Putting yourself in the place of the other, listen before speaking, recognize the individual feelings of each one, in the other or try to understand our environment, what "is right or wrong." All this is part of the same statement, the ability to "empathy" from each person…

Christmases are dates where less responsible consumption prevails and many times our actions represent "unethical" towards the environment, evidently according to the eyes with which one looks at it.

So I highly recommend seeing this short present in full. December directed byAndreas Pasvantis. Putting yourself in someone else's shoes and try to feel their sensations or emotions can sometimes be embarrassing but also as a starting point to begin to understand another perspective or reality.

Just a number … Approximately 25 to 30,000,000 million real trees are sold for Christmas in the United States.. The zeros are well placed and data drawn from the National Christmas Tree Association. Data on Europe, we have not found, but in the North there is a lot of tradition.

At this time … many crazy things! And this is seen in the portal of Muyinteresante. Some students at the University of Sheffield (United Kingdom) have developed a calculator that estimates based on four mathematical formulas how many balls, tinsel and lights are needed to optimally decorate the Christmas tree.

So, for example, the number of balls that should adorn a 180-centimeter tall tree would be 37, to which would be added 565 centimeters of Christmas lights and 919 centimeters of tinsel. As for the size that the star that crowns it should have, it is calculated by dividing the height of the tree in centimeters by 10…. The calculator is offered as the idea of… "We hope that our formulas will make Christmas easier for everyone."

Other surprises of this world, comes from the hand of the University of Philadelphia where a biologist argues that at Christmas it is much more ecological to cut real trees than to buy plastic (Article HERE).
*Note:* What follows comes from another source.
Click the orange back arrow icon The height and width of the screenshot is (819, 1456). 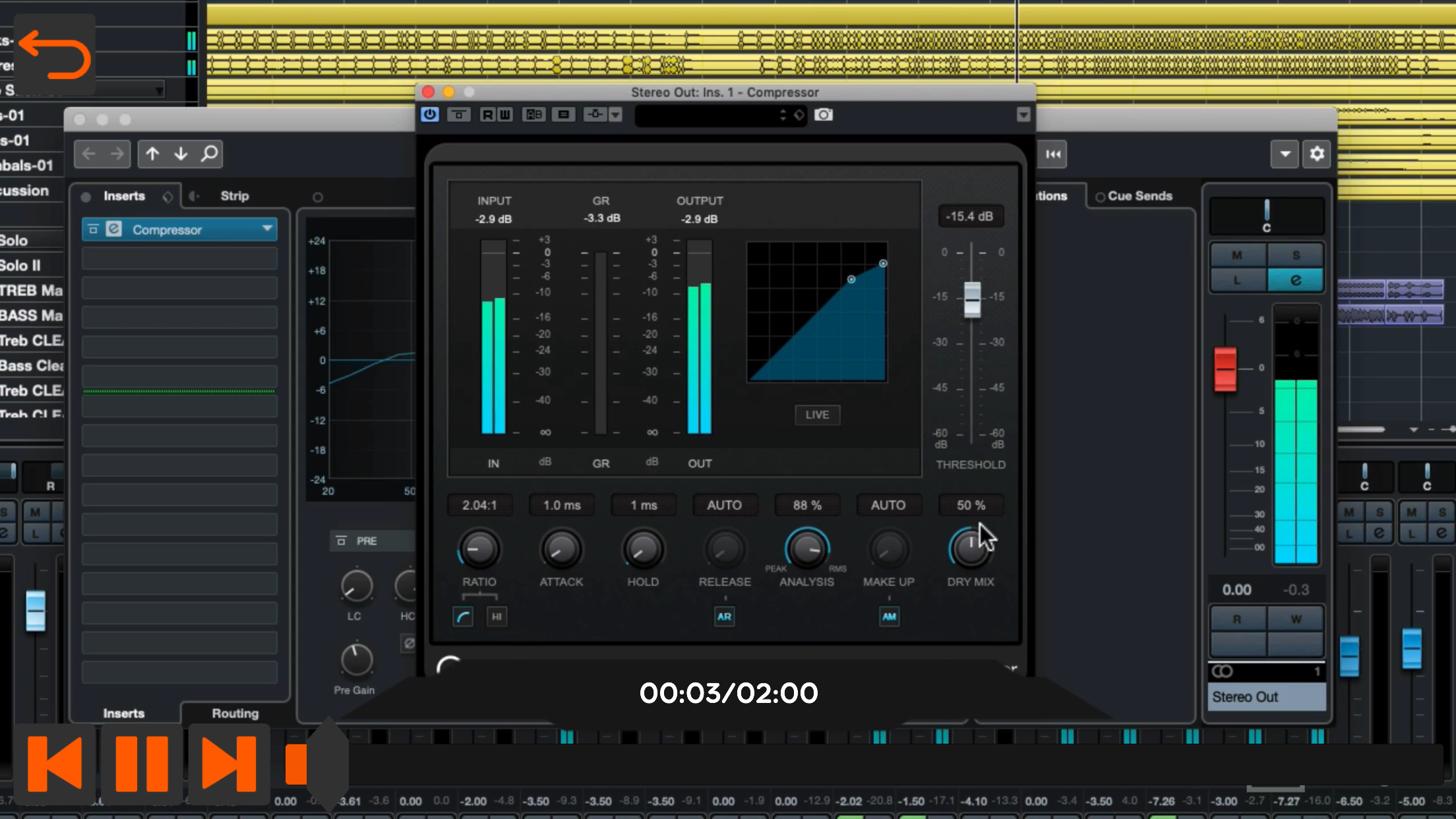click(x=55, y=54)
The reasoning is the same that is usually used to make it sound sustainable and ecological: If you take it as an industrial process and you are really going to plant new ones in fields provided for this, choosing genuine and authentic trees you will be removing more carbon dioxide from the atmosphere than buying artificial trees produced with petroleum derivatives and transported from Chinese factories….

Each one to adopt his action and opportune decorations, but a good nativity scene is the tradition in many "in Spain" homes.